Wednesday, July 18, 2007

maybe not so ready after all

I just took something out on Rebound Boy that was really about D.

Maybe I'm not ready to be around humans at all.

And he has no patience for that sort of thing.

Well, that's what being a rebound boy is all about. Being around as I'm practicing and using training wheels and getting shit wrong while I redefine who am I as ME, half of the unit former known as us. I'm thinking if he can't ride this, I'm revoking his license to rebound. We'll see.

I told him I'm not chasing him anymore. He likes the power of being chased. Of course if I'm honest about it, there was always mutual interest displayed - I didn't chase, not really. I told him I'm not playing stupid power games, and he's all about analyzing and retaining power. We are completely and totally ill-suited for each other, which makes him completely safe - I'd never want more. He's an objector FROM conscientious objection - meaning, he was raised in a peace church but would willingly go to war and has no problem with war. He's so ass-backwards about this shit - it's interesting to hear his thinking and to talk things through with him, but there's no way this could be a real relationship.

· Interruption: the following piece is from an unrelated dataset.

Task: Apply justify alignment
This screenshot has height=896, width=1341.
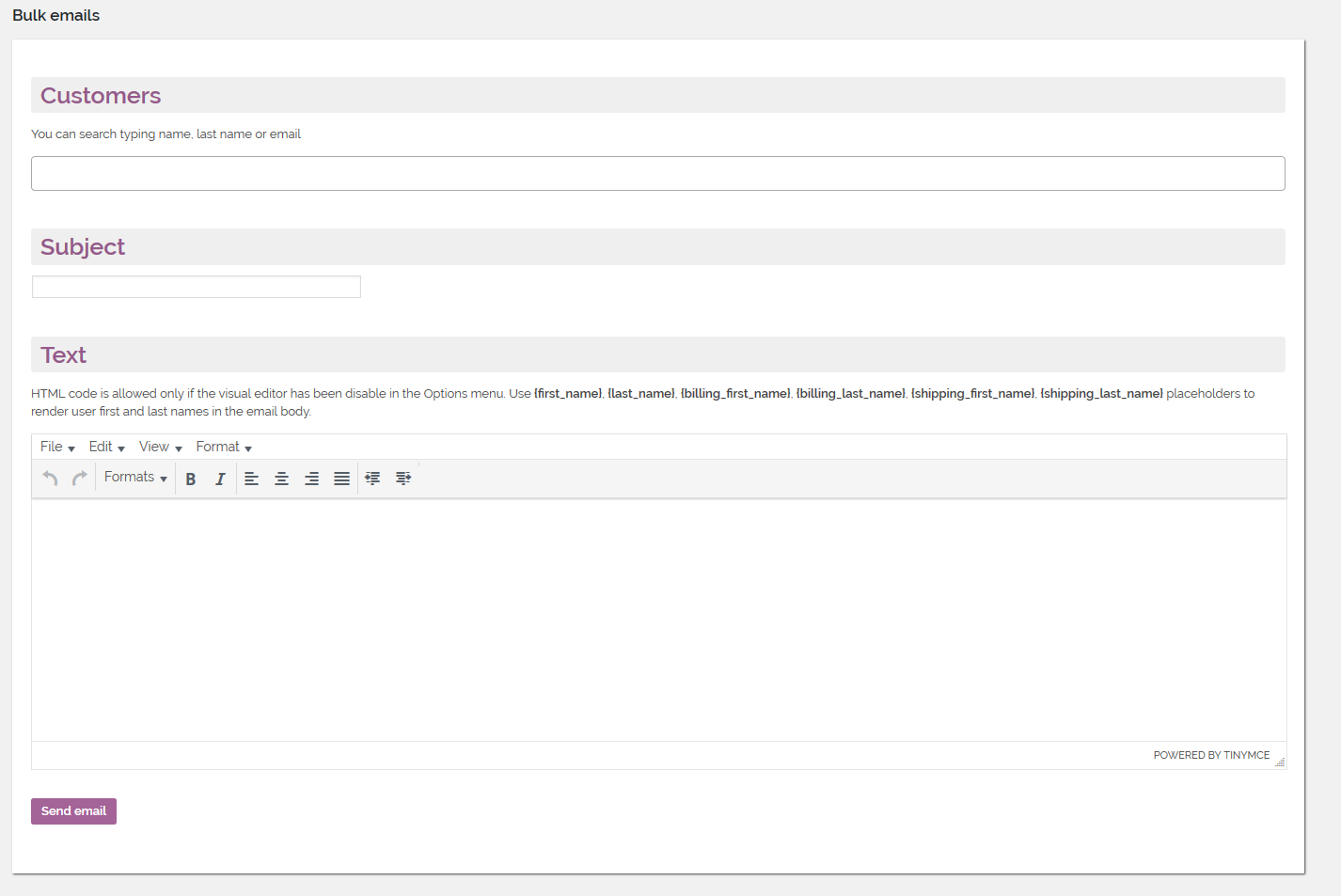Action: pyautogui.click(x=341, y=479)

Women shouldn't be ministers, he thinks, and homosexuality is wrong. Seriously, the shit he comes up with is whacked.

And it needs to be ALL FUN AND FEELING GOOD. If I'm not feeling that, then that's that and thanks for the memories.

And now, I forbid myself from thinking about him (much less talking about or to him) for the next five days.

And then the ball is in his court. Because I do, despite his insanity, like being around him - but I'm kinda fond of having my dignity, too.